Rabbia e blocchi: il sistema migratorio della Grecia al collasso

Non sono servite le lunghe proteste dell’ultimo mese da parte della popolazione insulare greca a fermare le volontà del governo di Atene guidato da Kiriakos Mitsotakis di costruire una nuova serie di centri di detenzione e di accoglienza nell’Egeo. Per questo motivo, le organizzazioni spontanee dei locali – sostenute dalle autorità di Samo, Chio e Lesbo – hanno deciso di passare all’azione, boicottando il piano infrastrutturale voluto dal ministro Notis Mitarakis e ideato per potenziare il sistema di accoglienza-respingimento.

Le paure della popolazione dell’Egeo

Al centro delle proteste ci sarebbero i timori legati alla possibilità che i centri promessi dal governo – contrariamente a quanto dichiarato – non si rivelino essere centri di detenzioni in attesa dell’espulsione, bensì cardine dell’accoglienza. In questo modo, le capacità ricettive delle isole di Samo, Lesbo e Chio verrebbero ulteriormente potenziate, aumentando il numero di migranti presenti sulle isole. Considerando i rapporti già tesi tra i profughi ed i locali, la mossa è stata vista negativamente dalla popolazione greca, che ha deciso di prendere parte all’azione volta a fermare le volontà di Atene.

Stando a quanto riferito da Ekathimerini, i portavoce della protesta avrebbero reso noto come siano disposti a presidiare giorno e notte i terreni destinati alla costruzione delle nuove infrastrutture, poiché non li vogliono. E nel caso in cui qualcosa iniziasse a muoversi, ulteriore popolazione locale sarebbe decisa ad unirsi alle proteste, nell’ottica di bloccare i lavori e denunciare il problema con fragore internazionale.

Le isole greche sono il fulcro dell’immigrazione balcanica

Dall’inizio delle ondate migratorie e soprattutto dopo l’inizio della guerra civile siriana, la Grecia è diventata il percorso privilegiato per la tratta migratoria orientale, con la rotta dell’Egeo che dall’inizio della stagione invernale ha dovuto già accogliere oltre 4mila rifugiati. I numeri, che si aggiungono a quelli già presenti nella regione, hanno portato nuovamente il sistema dell’accoglienza greco al collasso, con le tendopoli al limite delle proprie capacità e con le condizioni igieniche sempre più scarse. Problema che si rivolta anche contro la stessa popolazione delle isole, che deve tutti i giorni far fronte con dei nuovi arrivi e con una saturazione ancora più evidente delle strutture; ripercuotendosi sul turismo e sulla vita degli abitanti dell’Egeo.

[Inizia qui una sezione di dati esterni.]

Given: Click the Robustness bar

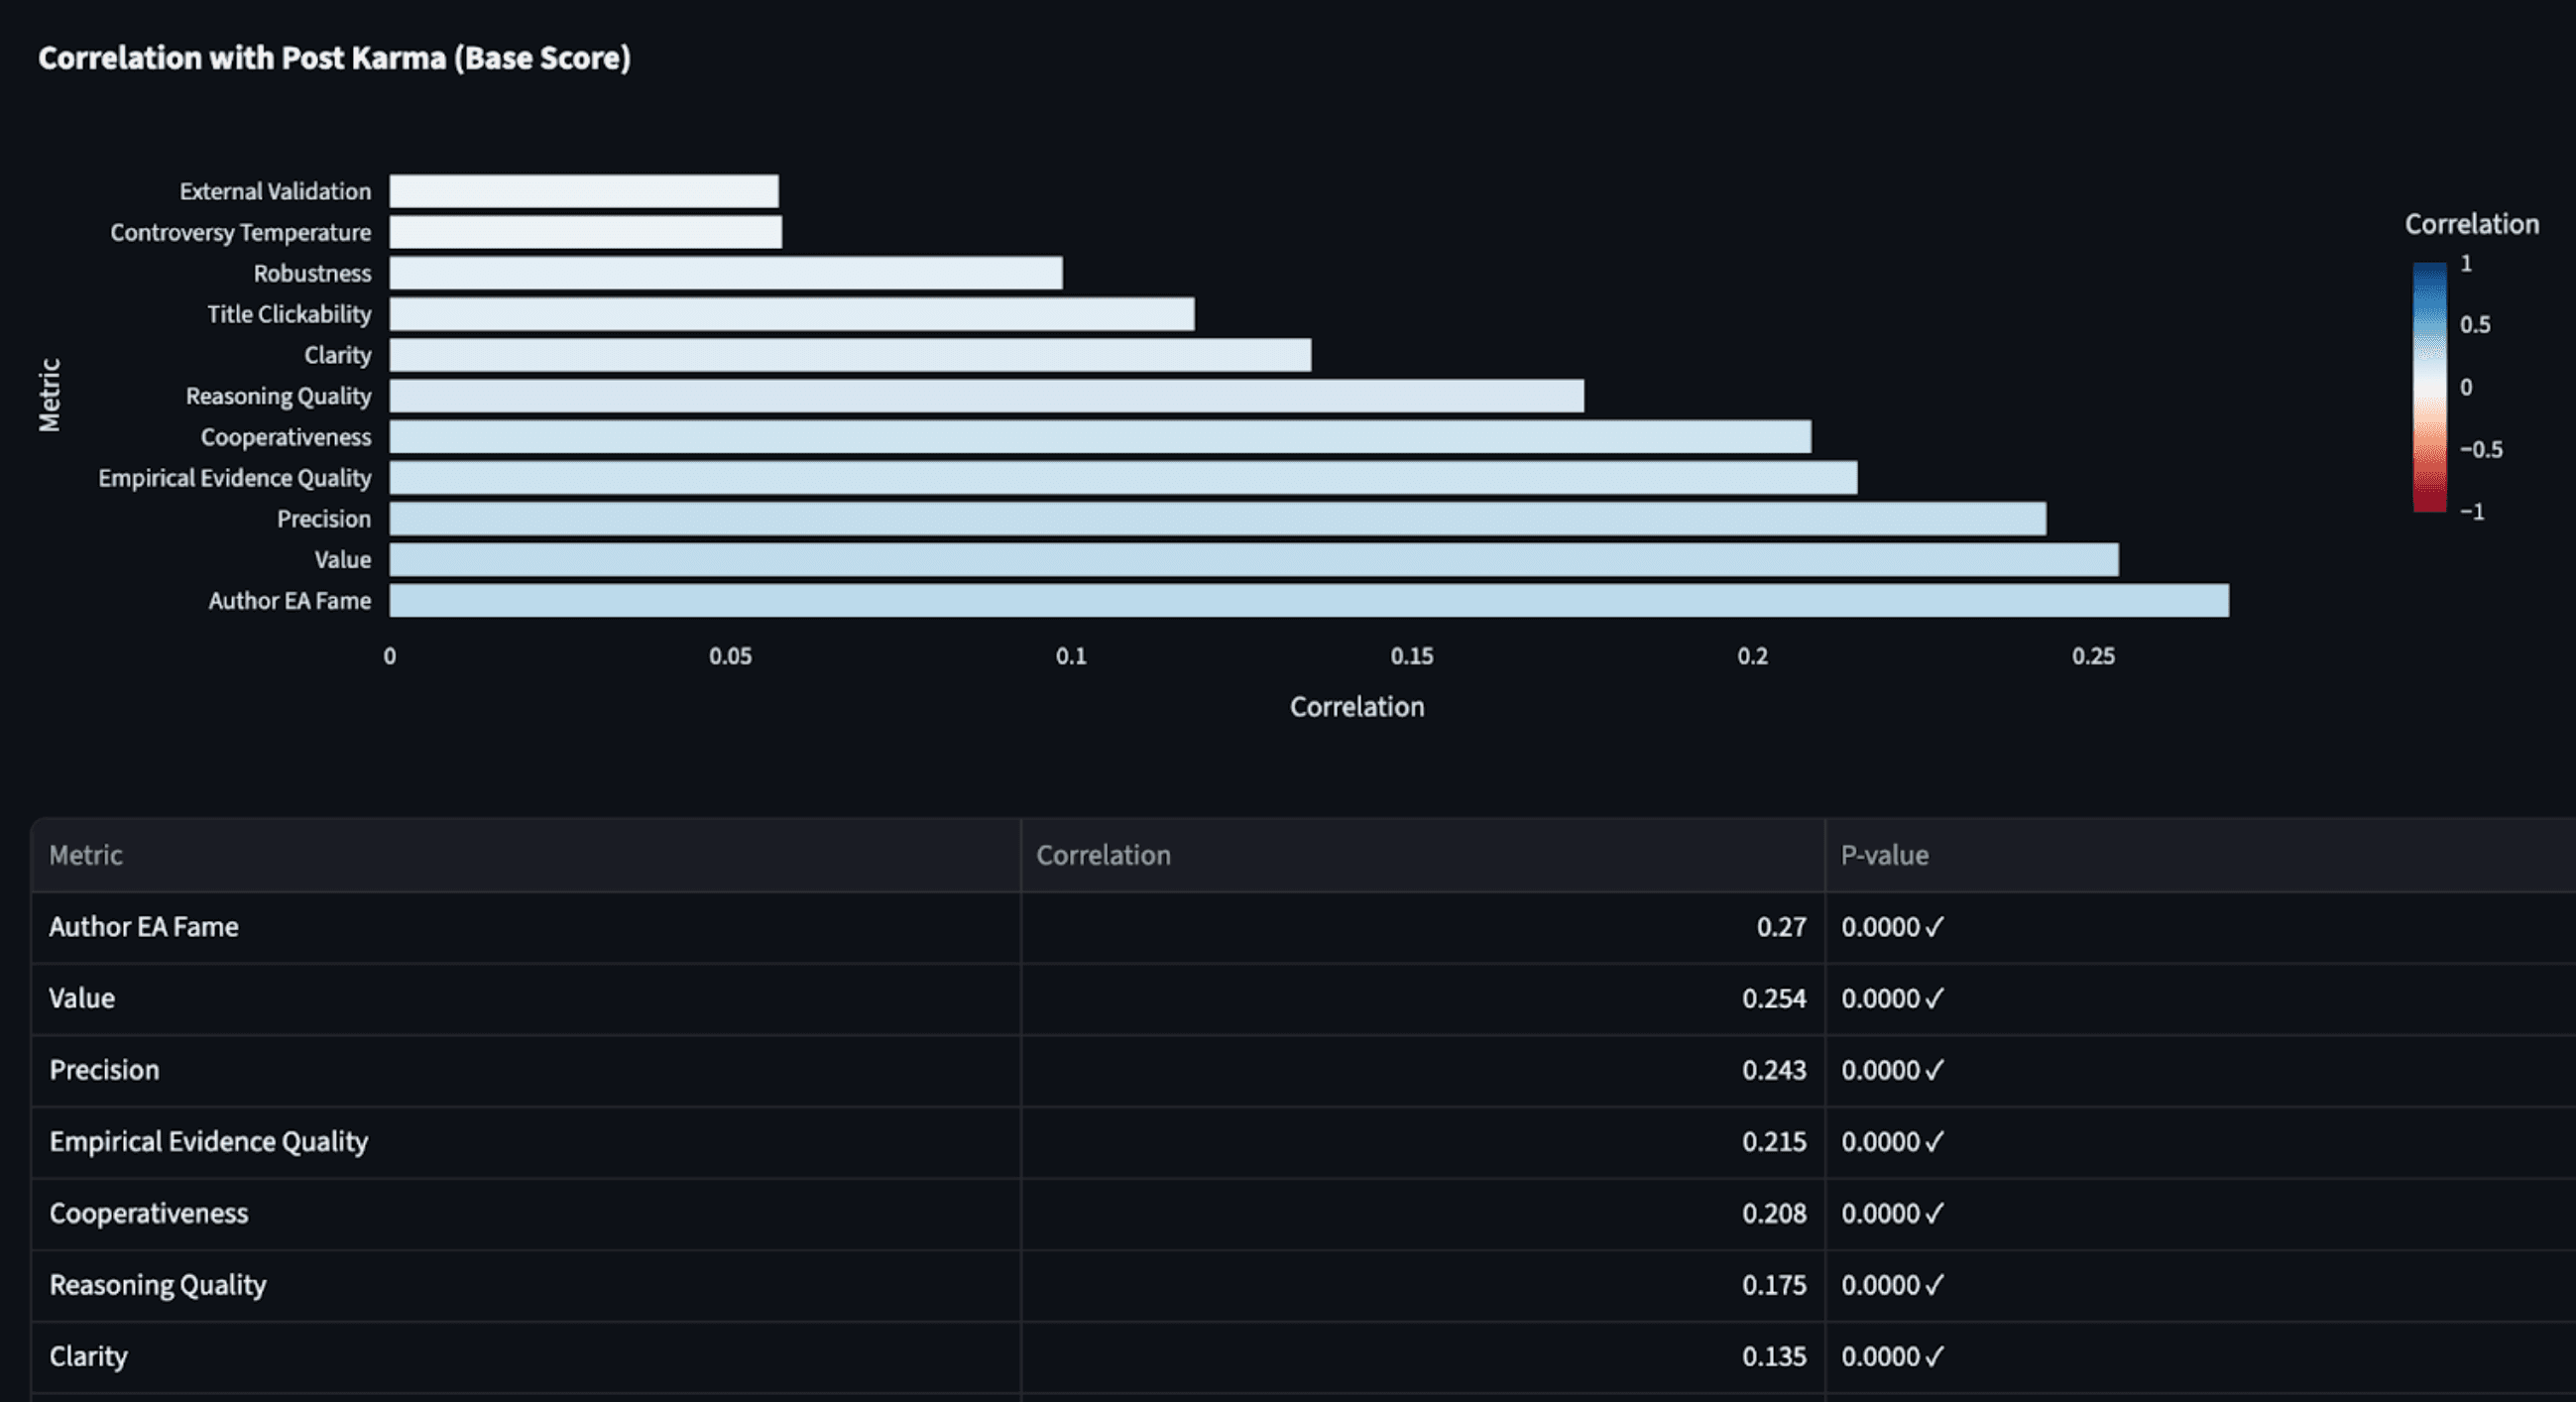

In questo scenario, le tensioni sono cresciute e nonostante le autorità locali abbiano già in più occasioni segnalato il proprio malcontento e la rabbia della popolazione, Atene – stando al punto di vista degli abitanti insulari – non avrebbe fatto abbastanza per migliorare la situazione. Scendere sulle strade ed occupare i terreni destinati alle nuove strutture, in ultima battuta, altro non sarebbe che un disperato tentativo di evidenziare quelli che sono i malumori dei greci.

E l’Europa si gira dall’altra parte

Nonostante la Grecia abbia in più occasioni sostenuto che da sola non sia in grado di far fronte alle ondate migratorie, negli ultimi anni Atene è stata lasciata quasi sempre a se stessa nella gestione della crisi. Le gravi difficoltà economiche non ancora del tutto superate ed un sistema di accoglienza al punto di saturo non hanno fatto altro che peggiorare ulteriormente la situazione, con l’Europa che più volte ha preferito volgere lo sguardo in un’altra direzione.

Oltre a qualche pacca sulla spalla ed al ringraziamento per il lavoro svolto, da Bruxelles tanti aiuti – se non simbolici – non sono mai arrivati; e l’esempio lampante è in questo contesto le posizioni controverse tenute nei confronti della Turchia, porto di partenza per i profughi diretti in Europa.

L’attuale condizione del sistema greco dovrebbe però indurre Bruxelles a muoversi con assoluta celerità, al fine di evitare ulteriori complicanze che potrebbero degenerare in una xenofobia totale causata dal troppo peso sopportato negli ultimi anni. Ed a quel punto, cercare una mediazione con la popolazione e le istituzioni locali diverrebbe veramente impossibile, traducendosi nell’ennesimo fallimento del sistema migratorio allargato europeo.